One of the problems in “green” building design is that the current tools used to evaluate building’s thermal and airflow behaviors allow performance analysis of new and existing buildings extremely time-consuming. Owing to rigorous computational effort that is required for thermal and airflow behavioral studies, they fail to explore the design space in a timely manner that is conducive to architects and engineers.
To alleviate this problem, I developed a method using Artificial Intelligence (AI) techniques to rapidly solve airflow patterns as evidenced in the following publications, “Real-time Simulations Using Learning Algorithms for Immersive Data Visualization in Buildings” in International Journal of Architectural Computing; “Toward Real-Time Airflow Simulations for Immersive Visualization using Adaptive Localization Method,” published in the Tenth International Building Performance Simulation Association Conference held in Beijing, China; and “Adaptive Localization Method: An Approach to Real-Time Airflow Simulation and Immersive Visualization,” published in the Seventeenth International Conference on Computer Graphics and Vision (GRAPHICON) held in Moscow, Russia.

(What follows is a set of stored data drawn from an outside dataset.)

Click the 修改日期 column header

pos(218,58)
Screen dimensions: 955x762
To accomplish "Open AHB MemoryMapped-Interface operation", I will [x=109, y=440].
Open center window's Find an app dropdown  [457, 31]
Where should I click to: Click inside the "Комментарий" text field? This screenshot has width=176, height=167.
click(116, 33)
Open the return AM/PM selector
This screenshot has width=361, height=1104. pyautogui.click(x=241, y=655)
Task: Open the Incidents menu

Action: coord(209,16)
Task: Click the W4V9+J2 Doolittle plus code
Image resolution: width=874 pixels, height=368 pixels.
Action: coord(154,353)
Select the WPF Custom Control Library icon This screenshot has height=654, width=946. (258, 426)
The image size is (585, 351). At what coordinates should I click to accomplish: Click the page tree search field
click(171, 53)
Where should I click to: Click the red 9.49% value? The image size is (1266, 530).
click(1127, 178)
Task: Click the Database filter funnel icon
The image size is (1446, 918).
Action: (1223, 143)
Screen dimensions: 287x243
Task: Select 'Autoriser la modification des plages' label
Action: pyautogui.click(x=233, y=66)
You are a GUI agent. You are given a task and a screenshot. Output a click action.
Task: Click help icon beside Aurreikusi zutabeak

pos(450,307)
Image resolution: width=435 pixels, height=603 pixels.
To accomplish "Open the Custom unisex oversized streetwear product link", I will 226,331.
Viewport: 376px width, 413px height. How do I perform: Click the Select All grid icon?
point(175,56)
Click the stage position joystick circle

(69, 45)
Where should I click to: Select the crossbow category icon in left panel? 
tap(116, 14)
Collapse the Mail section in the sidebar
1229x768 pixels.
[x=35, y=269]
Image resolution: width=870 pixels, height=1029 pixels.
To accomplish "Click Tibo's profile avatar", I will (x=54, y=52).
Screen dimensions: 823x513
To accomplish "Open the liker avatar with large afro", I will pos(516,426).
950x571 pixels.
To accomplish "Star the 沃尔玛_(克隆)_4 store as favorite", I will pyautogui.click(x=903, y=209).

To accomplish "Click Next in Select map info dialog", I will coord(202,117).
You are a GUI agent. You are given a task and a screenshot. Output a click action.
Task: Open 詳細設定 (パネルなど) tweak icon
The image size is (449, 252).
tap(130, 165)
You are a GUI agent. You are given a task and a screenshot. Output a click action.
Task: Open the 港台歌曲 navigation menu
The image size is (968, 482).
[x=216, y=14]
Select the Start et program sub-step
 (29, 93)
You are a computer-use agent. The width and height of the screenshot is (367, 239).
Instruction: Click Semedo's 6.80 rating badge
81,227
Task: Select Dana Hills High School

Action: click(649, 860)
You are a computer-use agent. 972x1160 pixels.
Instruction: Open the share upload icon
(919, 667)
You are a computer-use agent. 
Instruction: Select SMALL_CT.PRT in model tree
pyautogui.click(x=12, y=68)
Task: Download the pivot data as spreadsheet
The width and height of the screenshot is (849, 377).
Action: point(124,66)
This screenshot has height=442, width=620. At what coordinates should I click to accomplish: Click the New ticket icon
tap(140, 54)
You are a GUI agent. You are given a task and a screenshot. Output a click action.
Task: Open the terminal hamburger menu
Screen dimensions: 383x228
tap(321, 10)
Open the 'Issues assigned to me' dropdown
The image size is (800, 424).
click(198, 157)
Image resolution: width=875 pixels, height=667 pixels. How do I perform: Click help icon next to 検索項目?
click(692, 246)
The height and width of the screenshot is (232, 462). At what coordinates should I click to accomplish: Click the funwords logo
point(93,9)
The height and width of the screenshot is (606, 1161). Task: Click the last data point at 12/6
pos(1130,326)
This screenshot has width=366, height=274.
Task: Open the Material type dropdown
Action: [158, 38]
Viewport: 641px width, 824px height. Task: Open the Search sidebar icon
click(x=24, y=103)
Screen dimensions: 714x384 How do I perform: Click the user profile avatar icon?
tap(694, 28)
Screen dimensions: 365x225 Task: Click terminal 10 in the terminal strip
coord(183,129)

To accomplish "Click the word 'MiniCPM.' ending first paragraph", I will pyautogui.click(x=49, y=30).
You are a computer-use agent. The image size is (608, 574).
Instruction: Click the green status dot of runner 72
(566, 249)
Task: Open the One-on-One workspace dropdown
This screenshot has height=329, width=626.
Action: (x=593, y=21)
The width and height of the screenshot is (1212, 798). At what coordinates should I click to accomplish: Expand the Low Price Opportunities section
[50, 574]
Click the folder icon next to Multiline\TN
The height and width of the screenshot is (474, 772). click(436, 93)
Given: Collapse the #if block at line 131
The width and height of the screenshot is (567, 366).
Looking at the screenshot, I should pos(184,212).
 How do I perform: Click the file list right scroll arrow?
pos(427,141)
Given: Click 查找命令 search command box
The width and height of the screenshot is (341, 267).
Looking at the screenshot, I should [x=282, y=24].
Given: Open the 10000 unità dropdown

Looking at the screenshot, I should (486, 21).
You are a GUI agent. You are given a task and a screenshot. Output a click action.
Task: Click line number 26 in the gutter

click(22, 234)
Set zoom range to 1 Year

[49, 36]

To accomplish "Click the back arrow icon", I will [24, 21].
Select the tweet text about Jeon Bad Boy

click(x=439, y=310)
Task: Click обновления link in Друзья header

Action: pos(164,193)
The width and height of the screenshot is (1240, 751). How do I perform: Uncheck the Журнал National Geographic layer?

For the paper titled, “Reinforcement Learning and Real-time Thermal Performance Visualization in Buildings,” and significant accomplishment, I won the Young CAADRIA Award presented by the Association for Computer-Aided Architectural Design Research in Asia. The importance of the method I developed is that it allows an architect or project teams worldwide to explore different building configuration and see the effects of changes on the building’s thermal- and airflow and, thereby, optimize building energy use.